§ WHAT IS REQUIRED
Transcribe, unaltered, the stretch of the listing below from the line containing "Given: Open the 展示厅KIDS showroom thumbnail" through the line containing "coord(344,372)".

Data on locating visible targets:
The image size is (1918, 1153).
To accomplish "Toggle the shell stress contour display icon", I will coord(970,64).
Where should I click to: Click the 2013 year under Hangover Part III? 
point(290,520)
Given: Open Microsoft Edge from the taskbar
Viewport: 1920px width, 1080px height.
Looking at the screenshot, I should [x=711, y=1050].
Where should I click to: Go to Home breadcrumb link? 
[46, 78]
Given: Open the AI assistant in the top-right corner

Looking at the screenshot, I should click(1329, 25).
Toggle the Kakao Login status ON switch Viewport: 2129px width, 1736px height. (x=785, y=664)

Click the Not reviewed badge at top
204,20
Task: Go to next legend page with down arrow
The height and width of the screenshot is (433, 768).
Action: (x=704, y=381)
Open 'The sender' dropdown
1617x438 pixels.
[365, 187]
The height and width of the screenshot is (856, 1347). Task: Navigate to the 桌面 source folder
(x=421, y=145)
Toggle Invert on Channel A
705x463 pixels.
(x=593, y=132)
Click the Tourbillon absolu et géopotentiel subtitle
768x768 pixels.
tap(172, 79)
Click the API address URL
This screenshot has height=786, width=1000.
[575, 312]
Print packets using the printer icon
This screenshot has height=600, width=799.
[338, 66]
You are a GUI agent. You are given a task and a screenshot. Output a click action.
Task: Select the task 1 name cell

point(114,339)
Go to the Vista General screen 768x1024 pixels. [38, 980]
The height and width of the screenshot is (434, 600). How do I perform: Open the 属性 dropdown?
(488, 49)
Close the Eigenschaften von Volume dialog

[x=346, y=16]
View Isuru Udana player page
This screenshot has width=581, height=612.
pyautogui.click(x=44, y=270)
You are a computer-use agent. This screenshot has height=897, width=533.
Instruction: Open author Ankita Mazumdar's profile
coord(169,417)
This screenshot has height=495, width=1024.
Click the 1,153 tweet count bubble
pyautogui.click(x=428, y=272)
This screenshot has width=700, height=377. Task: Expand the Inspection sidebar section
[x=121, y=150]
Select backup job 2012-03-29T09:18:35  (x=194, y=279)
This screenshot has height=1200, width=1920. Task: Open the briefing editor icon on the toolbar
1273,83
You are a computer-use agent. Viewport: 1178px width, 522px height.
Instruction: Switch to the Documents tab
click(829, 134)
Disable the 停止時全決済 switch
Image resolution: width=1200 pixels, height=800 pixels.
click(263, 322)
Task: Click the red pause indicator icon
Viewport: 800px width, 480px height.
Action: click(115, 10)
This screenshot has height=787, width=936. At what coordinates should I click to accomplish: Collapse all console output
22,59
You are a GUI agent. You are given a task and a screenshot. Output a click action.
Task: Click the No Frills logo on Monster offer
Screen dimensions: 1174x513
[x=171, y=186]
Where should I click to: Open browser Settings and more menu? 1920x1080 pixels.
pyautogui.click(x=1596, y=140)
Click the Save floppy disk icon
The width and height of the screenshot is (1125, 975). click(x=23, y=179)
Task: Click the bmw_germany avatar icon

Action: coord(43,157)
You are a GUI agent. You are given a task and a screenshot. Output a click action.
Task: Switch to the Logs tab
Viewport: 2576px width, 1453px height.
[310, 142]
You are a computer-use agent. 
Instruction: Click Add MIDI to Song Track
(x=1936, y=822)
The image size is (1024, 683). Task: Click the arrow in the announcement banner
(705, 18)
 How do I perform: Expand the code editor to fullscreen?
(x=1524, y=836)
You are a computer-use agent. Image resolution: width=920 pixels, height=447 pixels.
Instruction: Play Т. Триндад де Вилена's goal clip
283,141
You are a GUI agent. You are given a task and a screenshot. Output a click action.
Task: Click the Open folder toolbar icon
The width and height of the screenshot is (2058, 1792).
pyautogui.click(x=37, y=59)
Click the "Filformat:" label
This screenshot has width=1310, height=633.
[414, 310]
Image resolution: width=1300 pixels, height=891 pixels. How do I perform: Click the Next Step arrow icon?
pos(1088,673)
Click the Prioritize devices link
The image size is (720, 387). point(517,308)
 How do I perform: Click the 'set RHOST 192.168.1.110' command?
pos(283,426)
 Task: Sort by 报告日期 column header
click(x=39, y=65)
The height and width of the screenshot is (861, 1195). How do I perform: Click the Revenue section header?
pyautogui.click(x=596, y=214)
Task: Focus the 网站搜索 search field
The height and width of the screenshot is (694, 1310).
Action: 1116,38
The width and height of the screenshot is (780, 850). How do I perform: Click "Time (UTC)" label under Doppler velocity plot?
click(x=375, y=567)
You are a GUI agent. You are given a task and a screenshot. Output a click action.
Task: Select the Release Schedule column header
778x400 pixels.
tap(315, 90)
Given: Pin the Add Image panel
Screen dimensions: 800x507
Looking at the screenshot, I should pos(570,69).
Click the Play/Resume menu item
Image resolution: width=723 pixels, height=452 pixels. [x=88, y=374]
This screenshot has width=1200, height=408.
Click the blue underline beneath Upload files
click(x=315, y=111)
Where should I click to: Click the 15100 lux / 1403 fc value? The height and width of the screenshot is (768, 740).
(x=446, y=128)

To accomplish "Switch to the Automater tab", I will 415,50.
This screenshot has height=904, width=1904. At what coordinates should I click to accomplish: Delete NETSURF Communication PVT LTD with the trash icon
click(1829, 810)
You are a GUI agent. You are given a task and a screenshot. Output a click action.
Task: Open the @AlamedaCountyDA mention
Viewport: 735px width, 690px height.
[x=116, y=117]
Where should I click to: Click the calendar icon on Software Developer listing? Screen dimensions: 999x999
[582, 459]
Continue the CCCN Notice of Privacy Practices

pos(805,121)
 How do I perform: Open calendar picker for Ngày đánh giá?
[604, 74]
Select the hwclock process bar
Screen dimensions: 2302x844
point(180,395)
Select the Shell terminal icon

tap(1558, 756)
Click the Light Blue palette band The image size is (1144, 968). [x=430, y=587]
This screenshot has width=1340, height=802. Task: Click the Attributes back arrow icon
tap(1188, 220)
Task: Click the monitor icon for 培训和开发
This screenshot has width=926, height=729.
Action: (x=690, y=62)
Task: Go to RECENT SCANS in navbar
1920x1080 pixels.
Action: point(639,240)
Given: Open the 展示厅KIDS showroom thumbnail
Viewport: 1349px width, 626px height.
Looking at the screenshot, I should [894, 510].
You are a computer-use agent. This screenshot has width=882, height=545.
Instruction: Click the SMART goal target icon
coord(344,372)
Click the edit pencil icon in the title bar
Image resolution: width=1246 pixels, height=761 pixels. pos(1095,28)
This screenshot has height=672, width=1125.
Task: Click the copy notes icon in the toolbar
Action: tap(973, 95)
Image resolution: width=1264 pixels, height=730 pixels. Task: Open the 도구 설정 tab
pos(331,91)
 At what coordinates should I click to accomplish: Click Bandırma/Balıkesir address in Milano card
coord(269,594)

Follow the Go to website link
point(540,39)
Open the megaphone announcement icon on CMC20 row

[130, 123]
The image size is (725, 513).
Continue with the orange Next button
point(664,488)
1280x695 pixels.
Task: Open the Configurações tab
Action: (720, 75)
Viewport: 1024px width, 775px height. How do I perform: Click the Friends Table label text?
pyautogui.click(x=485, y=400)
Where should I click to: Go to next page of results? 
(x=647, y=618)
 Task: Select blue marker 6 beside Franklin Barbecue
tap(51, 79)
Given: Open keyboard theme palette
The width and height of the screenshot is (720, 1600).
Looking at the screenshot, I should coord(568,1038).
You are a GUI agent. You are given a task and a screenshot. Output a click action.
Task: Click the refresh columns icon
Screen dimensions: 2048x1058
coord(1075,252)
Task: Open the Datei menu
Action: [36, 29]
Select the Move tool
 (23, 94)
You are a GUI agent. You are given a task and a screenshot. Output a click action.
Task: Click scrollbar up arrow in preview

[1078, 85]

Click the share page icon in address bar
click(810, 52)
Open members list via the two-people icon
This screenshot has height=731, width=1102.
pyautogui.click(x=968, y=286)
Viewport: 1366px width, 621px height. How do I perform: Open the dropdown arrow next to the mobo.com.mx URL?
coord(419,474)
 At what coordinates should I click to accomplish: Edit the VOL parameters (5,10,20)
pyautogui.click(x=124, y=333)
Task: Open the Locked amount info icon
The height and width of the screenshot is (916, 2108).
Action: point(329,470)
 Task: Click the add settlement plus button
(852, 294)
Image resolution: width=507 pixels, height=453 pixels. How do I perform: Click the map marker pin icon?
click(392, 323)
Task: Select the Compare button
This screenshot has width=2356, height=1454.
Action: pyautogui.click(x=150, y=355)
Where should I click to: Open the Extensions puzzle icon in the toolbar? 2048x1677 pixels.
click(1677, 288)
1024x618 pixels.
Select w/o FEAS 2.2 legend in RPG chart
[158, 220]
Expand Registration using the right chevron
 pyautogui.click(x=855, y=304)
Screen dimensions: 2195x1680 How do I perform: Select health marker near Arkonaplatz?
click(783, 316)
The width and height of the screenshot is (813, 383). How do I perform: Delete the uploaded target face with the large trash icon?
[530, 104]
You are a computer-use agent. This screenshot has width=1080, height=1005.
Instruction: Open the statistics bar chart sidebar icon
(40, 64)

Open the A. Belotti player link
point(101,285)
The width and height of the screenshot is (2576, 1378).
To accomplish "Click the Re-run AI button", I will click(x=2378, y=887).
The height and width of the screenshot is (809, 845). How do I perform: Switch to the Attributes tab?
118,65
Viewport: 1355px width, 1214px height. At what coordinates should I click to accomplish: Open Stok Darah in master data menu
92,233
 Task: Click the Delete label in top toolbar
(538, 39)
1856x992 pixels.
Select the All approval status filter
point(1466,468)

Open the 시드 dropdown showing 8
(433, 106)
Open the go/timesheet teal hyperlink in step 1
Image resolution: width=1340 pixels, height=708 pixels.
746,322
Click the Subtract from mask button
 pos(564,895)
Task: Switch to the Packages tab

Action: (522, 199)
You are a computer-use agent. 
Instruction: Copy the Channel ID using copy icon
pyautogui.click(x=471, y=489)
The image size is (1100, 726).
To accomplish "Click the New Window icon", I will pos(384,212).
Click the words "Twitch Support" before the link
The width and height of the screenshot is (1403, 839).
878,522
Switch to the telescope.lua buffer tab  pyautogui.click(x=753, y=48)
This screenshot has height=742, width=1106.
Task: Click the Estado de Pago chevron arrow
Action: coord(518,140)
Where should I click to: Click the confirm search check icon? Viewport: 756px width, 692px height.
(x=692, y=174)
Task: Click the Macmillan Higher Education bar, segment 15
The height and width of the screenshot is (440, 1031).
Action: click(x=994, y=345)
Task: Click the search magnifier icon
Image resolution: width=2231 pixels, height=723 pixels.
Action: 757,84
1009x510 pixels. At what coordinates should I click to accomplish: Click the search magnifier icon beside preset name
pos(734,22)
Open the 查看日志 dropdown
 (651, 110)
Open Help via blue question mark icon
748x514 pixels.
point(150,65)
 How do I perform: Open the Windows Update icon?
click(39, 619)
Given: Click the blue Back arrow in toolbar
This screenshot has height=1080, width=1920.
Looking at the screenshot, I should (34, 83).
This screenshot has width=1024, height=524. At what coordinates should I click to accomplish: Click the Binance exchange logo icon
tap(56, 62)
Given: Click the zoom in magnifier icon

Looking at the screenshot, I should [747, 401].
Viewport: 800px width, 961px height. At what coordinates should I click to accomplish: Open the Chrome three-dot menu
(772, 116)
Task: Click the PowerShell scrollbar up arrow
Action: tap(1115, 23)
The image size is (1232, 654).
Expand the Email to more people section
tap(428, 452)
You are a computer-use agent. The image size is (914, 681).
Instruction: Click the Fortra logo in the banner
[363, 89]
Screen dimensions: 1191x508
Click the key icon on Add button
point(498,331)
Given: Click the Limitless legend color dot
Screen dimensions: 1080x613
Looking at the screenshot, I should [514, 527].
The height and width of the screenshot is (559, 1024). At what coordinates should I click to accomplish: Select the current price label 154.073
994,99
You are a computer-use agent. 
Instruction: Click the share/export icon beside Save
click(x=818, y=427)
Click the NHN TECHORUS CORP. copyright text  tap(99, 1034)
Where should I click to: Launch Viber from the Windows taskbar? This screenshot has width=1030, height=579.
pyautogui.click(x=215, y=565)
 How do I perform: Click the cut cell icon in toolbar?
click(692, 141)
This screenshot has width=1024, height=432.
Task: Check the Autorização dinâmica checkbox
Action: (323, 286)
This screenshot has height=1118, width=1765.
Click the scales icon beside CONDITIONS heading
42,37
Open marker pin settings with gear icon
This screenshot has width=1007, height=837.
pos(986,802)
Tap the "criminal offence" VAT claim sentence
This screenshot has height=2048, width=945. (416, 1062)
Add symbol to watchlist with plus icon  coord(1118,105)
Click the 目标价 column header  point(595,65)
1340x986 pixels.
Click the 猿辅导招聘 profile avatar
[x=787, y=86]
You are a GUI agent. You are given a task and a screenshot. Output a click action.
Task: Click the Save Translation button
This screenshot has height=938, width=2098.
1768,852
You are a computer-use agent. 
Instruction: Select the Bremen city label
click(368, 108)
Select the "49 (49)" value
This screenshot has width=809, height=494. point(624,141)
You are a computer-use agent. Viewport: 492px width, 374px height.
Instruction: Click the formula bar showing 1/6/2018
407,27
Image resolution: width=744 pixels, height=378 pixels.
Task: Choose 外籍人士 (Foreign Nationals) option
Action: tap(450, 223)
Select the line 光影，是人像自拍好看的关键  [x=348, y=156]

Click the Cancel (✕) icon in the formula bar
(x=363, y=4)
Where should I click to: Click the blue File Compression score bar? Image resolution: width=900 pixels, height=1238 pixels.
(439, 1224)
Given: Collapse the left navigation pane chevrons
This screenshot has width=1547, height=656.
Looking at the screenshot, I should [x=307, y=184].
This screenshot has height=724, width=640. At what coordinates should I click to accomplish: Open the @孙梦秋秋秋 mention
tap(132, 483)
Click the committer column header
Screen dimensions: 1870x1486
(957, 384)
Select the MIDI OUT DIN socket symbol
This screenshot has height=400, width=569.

§ TASK SOLUTION
Given: Open the 展示厅KIDS showroom thumbnail
Viewport: 1349px width, 626px height.
Looking at the screenshot, I should [894, 510].
You are a computer-use agent. This screenshot has width=882, height=545.
Instruction: Click the SMART goal target icon
coord(344,372)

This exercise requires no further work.